Что бы ни предпринимали люди из организации РПЦ, я остаюсь священником

По традиции РПЦ на церковный суд клирика вызывают трижды. Меня приглашали четыре раза. Вероятно, хотели замять это дело, не придавать огласке. Поэтому и я не выступал до вынесения 4 июня решения о запрете в священнослужении с публичными заявлениями.

В конце концов придумали совершенно формальный повод о том, что я самовольно оставил приход. Это не так, я потому что за месяц до ухода подал соответствующее прошение, которое демонстративно игнорировалось.

Помимо меня Екатеринодарскую епархию покинули протодиакон Георгиевского храма Краснодара Георгий Кустанов и настоятель храма Успения Пресвятой Богородицы в станице Васюринской иерей Константин Ткаченко. Они уехали из России, не делая громких антивоенных заявлений.

– Где вы сейчас живете?

– Не хотел бы говорить, чтобы ребята с ледоколом в руках не пришли. После отъезда один из знакомых посоветовал: "Батя, надевай двойные перчатки!" – "Почему?" – "Чтобы "Новичком" случайно не отравили".

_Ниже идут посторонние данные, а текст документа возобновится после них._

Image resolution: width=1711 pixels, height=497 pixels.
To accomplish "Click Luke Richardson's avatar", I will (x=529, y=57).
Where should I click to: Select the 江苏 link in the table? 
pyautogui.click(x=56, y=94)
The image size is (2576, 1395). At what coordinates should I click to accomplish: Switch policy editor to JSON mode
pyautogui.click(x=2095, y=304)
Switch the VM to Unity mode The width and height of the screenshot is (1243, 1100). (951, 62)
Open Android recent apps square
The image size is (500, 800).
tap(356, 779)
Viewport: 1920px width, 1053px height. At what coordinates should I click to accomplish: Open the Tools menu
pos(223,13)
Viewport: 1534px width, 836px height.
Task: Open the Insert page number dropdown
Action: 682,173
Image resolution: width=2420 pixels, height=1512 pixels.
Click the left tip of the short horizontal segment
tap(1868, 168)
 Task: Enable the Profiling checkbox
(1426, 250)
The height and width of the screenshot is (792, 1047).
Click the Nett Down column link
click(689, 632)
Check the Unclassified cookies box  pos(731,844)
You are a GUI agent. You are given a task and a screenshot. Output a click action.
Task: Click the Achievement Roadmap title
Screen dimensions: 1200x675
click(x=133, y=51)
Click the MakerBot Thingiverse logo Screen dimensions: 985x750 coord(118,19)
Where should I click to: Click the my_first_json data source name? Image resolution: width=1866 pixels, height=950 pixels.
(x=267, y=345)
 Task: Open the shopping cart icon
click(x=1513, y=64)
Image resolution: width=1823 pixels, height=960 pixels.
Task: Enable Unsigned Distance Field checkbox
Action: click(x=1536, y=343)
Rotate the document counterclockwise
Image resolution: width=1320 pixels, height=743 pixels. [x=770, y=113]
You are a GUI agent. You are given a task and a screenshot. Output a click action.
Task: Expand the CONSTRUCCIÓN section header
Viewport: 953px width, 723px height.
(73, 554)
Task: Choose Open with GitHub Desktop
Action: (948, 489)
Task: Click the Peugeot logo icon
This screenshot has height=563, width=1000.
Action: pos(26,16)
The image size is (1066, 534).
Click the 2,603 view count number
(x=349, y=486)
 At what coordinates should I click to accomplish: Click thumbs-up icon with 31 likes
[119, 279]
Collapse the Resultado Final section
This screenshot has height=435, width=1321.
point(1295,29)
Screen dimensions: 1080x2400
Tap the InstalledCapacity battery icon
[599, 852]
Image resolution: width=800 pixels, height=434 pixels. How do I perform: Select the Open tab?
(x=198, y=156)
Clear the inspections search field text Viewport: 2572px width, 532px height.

– Как на ваше прощание с паствой отреагировали знакомые кубанские священники?

– Можно грубо скажу? Духовенство в основном ж...лизы. В этой среде очень развиты сексотство (сокращение от "секретный сотрудник". – Прим. ред.) и доносы друг на друга. Поэтому в последние годы я немного общался с другими священниками, их можно пересчитать по пальцам одной руки.

– Вы сообщили, что намерены обжаловать решение церковного суда, обратившись к константинопольскому патриарху Варфоломею.

– Да. Такое обращение уже направлено. Сейчас ведутся переговоры, они займут какое-то время. Сама процедура приема священника в другую церковь небыстрая, второй стороне нужно внимательно изучить меня и мои доводы.

Но в прощальной проповеди в храме я сказал, что мыслю себя священником. Что бы ни предпринимали люди из организации РПЦ, я остаюсь священником, считая их решение нелегитимным. Поэтому надеюсь, что буду принят в штат Константинопольской церкви.

– Что должно произойти – и возможно ли это, – чтобы вы вернулись в РПЦ?

– Чудо. Чтобы члены поместной церкви начали мыслить головой. Причем все – от предстоятеля до миллионов прихожан. Пока предпосылок к этому я не вижу. Но не исключаю, что такое произойдет. Мы же говорим о церкви, Господь может явить себя, очистив ее.

  • Ранее в этом году Вселенский патриарх Варфоломей восстановил в сане выступивших против войны с Украиной московского протоиерея Алексея Уминского и протодиакона РПЦ Андрея Кураева. По словам последнего, всего после 24 февраля 2022 года из-за угрозы преследования Россию покинули около 50 священнослужителей-пацифистов.